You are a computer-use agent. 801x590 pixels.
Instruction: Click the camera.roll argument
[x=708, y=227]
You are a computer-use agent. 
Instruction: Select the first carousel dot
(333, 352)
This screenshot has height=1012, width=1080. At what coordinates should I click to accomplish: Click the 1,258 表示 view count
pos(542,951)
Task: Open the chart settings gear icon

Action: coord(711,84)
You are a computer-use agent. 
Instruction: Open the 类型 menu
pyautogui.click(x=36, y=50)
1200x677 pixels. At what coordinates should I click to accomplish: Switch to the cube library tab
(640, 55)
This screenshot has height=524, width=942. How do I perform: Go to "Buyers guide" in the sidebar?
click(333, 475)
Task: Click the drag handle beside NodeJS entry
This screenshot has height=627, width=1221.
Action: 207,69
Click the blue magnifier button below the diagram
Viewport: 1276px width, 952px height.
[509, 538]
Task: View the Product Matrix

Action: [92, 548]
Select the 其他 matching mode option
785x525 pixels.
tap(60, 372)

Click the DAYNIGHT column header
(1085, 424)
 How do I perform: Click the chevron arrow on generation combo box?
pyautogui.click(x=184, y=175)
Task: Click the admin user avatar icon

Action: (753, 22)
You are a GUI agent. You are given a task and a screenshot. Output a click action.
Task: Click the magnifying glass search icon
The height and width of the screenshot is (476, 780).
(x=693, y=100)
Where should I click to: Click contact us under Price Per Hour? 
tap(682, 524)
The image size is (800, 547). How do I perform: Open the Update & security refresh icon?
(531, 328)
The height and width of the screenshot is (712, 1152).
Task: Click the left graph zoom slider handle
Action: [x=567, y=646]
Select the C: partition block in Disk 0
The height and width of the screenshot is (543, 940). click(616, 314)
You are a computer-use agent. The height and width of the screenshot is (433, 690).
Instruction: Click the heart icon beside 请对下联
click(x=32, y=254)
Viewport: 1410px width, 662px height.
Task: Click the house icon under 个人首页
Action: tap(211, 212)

—————

§ TASK TO CARRY OUT
Please print the records above exactly from their first line. End with the line containing "Task: Click the magnifying glass search icon", and include it.

§ WRITTEN SOLUTION
You are a computer-use agent. 801x590 pixels.
Instruction: Click the camera.roll argument
[x=708, y=227]
You are a computer-use agent. 
Instruction: Select the first carousel dot
(333, 352)
This screenshot has height=1012, width=1080. At what coordinates should I click to accomplish: Click the 1,258 表示 view count
pos(542,951)
Task: Open the chart settings gear icon

Action: coord(711,84)
You are a computer-use agent. 
Instruction: Open the 类型 menu
pyautogui.click(x=36, y=50)
1200x677 pixels. At what coordinates should I click to accomplish: Switch to the cube library tab
(640, 55)
This screenshot has height=524, width=942. How do I perform: Go to "Buyers guide" in the sidebar?
click(333, 475)
Task: Click the drag handle beside NodeJS entry
This screenshot has height=627, width=1221.
Action: 207,69
Click the blue magnifier button below the diagram
Viewport: 1276px width, 952px height.
[509, 538]
Task: View the Product Matrix

Action: [92, 548]
Select the 其他 matching mode option
785x525 pixels.
tap(60, 372)

Click the DAYNIGHT column header
(1085, 424)
 How do I perform: Click the chevron arrow on generation combo box?
pyautogui.click(x=184, y=175)
Task: Click the admin user avatar icon

Action: (753, 22)
You are a GUI agent. You are given a task and a screenshot. Output a click action.
Task: Click the magnifying glass search icon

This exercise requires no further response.